- Your goal
Copy out the listing verbatim, starting with the line containing "Click the crypto" and going on through the line containing "(x=677, y=794)".

** START OF Records provided **

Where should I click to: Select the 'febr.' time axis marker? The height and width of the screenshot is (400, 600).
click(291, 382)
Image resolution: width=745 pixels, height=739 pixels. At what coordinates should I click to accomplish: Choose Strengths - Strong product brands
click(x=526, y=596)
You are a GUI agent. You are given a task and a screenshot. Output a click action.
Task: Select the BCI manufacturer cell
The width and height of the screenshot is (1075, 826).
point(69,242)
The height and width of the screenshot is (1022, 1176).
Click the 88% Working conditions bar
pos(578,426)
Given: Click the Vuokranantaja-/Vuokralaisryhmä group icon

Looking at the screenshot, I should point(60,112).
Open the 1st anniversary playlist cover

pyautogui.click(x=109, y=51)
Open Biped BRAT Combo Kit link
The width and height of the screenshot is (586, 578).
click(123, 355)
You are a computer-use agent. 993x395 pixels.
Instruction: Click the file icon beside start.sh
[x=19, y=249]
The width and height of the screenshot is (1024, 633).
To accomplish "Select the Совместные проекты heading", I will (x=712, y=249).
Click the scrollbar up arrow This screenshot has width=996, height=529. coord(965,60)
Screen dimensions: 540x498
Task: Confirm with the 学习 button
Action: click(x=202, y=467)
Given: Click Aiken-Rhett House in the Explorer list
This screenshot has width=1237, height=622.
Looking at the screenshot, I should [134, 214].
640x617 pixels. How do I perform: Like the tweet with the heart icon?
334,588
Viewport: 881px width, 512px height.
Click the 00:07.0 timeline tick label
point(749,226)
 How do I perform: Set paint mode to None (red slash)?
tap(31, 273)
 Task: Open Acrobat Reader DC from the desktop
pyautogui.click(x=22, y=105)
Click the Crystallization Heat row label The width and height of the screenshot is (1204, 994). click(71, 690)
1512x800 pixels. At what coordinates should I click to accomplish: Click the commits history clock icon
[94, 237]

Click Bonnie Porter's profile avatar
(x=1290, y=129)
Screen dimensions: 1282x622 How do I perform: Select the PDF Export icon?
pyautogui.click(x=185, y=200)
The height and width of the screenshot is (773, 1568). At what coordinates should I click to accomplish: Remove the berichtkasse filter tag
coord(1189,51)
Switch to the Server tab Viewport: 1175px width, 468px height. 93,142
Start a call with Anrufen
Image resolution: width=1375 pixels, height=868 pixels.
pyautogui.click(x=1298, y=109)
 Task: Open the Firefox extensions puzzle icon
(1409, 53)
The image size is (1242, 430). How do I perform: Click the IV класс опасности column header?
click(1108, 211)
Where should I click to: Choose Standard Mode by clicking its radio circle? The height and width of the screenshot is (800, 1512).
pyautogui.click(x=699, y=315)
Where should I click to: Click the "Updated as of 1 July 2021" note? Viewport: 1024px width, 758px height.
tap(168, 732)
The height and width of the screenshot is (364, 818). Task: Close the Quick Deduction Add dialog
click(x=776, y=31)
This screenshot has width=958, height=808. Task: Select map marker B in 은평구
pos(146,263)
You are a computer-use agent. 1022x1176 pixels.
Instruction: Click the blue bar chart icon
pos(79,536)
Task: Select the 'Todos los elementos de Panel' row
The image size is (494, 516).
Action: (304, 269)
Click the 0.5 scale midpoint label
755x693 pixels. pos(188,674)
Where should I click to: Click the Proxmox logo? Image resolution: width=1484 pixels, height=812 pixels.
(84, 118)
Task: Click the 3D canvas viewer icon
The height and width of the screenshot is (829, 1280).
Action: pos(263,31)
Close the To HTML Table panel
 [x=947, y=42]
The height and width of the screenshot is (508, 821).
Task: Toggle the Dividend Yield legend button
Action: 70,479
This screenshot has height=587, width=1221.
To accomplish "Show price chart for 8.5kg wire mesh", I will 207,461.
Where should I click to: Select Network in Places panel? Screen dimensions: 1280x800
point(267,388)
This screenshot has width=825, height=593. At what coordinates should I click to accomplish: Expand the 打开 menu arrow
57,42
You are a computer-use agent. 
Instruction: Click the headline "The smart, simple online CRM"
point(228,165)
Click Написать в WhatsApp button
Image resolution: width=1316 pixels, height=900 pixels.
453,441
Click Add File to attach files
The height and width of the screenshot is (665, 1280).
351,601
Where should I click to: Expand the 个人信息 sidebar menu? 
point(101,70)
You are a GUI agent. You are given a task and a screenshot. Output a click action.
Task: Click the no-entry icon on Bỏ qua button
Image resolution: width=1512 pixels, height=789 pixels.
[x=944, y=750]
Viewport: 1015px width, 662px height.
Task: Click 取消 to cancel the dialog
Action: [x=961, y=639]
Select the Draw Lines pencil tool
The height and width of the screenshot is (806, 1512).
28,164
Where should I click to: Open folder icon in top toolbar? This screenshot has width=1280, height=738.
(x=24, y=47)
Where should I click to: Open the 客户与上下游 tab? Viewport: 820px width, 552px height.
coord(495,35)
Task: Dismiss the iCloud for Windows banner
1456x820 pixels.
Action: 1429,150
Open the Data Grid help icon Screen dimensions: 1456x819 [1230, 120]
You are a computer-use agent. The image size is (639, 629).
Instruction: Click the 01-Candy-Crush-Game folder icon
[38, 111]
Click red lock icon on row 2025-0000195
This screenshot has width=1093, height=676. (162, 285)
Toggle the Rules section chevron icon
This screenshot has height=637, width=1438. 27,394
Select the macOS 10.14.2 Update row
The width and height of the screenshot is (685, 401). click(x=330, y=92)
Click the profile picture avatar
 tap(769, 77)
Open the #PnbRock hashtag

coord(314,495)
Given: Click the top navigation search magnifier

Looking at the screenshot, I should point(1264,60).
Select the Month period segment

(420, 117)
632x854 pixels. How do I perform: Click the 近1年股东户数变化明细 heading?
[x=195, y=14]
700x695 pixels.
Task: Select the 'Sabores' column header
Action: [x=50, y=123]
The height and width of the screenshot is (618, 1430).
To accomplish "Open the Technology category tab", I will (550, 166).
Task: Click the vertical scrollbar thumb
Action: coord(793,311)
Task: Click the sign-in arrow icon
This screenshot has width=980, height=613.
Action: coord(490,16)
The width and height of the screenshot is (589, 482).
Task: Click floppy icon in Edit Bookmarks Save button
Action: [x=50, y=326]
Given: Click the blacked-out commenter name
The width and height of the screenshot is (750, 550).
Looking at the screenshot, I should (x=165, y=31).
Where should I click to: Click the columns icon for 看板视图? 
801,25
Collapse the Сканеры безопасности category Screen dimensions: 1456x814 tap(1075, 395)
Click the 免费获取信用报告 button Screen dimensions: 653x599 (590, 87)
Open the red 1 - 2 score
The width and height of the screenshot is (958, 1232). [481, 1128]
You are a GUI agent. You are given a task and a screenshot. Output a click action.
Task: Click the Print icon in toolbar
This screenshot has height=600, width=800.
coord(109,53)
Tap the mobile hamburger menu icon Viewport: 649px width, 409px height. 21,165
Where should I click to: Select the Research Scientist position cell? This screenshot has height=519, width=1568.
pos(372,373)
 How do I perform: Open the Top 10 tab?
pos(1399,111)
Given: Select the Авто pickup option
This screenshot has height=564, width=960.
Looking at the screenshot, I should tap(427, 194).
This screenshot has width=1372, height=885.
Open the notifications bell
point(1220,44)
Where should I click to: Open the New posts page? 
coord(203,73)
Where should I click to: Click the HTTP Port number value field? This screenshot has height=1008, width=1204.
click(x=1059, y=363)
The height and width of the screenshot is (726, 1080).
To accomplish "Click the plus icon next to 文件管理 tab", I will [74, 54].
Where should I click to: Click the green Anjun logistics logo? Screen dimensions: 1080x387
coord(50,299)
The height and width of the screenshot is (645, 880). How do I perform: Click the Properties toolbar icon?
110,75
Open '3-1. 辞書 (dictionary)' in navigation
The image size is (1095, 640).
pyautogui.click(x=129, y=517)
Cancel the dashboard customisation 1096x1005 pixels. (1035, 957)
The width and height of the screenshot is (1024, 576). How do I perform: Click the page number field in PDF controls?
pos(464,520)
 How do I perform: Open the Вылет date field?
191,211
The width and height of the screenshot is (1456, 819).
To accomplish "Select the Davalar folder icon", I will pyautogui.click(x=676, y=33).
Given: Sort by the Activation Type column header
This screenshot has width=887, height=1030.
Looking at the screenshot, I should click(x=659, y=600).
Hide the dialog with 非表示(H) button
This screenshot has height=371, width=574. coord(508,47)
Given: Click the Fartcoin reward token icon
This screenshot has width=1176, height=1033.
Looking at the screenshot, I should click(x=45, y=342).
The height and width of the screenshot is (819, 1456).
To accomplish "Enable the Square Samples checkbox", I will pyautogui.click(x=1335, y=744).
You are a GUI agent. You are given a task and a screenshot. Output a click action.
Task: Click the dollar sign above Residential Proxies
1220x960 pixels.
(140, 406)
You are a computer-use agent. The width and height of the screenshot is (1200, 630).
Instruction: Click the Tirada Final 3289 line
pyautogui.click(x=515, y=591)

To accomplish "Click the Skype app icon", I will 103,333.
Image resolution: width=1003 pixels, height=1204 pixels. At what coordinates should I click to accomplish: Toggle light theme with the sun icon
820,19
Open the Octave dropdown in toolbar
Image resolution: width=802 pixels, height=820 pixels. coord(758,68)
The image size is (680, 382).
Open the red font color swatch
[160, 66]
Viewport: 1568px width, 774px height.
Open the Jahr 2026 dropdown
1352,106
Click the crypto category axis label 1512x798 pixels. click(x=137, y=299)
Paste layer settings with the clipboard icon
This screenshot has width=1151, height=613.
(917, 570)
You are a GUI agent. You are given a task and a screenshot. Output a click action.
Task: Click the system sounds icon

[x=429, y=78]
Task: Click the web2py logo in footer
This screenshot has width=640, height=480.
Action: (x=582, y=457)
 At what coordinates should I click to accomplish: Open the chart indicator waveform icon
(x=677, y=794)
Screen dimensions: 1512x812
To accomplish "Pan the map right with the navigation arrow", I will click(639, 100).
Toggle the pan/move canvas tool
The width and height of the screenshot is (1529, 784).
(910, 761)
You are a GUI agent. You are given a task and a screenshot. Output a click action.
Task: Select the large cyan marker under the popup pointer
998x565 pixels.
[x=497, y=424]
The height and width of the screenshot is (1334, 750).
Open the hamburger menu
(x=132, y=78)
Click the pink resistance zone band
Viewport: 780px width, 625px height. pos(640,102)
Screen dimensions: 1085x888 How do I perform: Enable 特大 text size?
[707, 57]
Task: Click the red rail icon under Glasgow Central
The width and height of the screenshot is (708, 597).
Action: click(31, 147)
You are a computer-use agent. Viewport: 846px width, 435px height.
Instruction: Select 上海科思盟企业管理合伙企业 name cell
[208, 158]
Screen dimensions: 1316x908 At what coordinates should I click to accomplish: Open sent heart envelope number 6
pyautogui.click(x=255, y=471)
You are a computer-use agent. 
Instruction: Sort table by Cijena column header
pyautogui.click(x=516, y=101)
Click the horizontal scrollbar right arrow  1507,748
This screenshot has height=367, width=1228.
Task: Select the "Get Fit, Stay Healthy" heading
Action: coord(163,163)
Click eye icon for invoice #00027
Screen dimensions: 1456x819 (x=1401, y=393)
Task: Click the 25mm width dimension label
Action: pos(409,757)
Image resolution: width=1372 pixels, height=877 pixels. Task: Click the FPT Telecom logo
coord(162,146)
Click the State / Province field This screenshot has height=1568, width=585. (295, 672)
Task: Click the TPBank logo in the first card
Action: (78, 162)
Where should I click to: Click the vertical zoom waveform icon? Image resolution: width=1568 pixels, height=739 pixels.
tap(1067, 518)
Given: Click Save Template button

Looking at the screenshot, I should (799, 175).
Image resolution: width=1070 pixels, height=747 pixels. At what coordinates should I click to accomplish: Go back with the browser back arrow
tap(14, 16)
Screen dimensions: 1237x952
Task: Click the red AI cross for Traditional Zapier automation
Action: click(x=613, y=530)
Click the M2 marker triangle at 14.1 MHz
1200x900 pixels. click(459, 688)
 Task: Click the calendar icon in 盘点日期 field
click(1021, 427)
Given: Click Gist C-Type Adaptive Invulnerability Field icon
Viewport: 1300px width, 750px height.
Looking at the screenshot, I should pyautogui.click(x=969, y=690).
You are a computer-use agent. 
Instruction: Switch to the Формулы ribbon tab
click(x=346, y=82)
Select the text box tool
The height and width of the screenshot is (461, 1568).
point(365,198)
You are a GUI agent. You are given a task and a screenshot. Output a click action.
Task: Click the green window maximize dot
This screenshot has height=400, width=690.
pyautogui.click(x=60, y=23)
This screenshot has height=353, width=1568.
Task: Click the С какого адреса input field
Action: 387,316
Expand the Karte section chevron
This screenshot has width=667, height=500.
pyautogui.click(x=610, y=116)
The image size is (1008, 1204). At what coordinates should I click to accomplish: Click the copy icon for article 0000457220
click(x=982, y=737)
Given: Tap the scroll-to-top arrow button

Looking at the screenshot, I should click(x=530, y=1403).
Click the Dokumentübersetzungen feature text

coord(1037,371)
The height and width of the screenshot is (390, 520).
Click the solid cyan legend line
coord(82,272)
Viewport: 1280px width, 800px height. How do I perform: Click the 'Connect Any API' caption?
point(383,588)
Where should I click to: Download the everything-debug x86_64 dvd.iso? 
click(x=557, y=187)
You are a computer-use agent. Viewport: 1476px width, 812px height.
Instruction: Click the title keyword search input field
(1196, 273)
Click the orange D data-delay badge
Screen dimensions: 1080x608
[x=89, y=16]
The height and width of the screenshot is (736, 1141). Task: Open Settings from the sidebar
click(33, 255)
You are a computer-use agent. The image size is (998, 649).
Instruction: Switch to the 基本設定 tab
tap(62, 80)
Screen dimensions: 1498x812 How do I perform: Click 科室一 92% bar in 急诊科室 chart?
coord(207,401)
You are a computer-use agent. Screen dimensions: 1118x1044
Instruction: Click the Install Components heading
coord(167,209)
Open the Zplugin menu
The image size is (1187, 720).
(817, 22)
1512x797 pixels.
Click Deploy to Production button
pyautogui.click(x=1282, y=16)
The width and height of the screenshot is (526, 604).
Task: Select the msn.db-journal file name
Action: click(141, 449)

** END OF Records provided **

- Task output
Click the crypto category axis label 1512x798 pixels. click(x=137, y=299)
Paste layer settings with the clipboard icon
This screenshot has width=1151, height=613.
(917, 570)
You are a GUI agent. You are given a task and a screenshot. Output a click action.
Task: Click the system sounds icon

[x=429, y=78]
Task: Click the web2py logo in footer
This screenshot has width=640, height=480.
Action: (x=582, y=457)
 At what coordinates should I click to accomplish: Open the chart indicator waveform icon
(x=677, y=794)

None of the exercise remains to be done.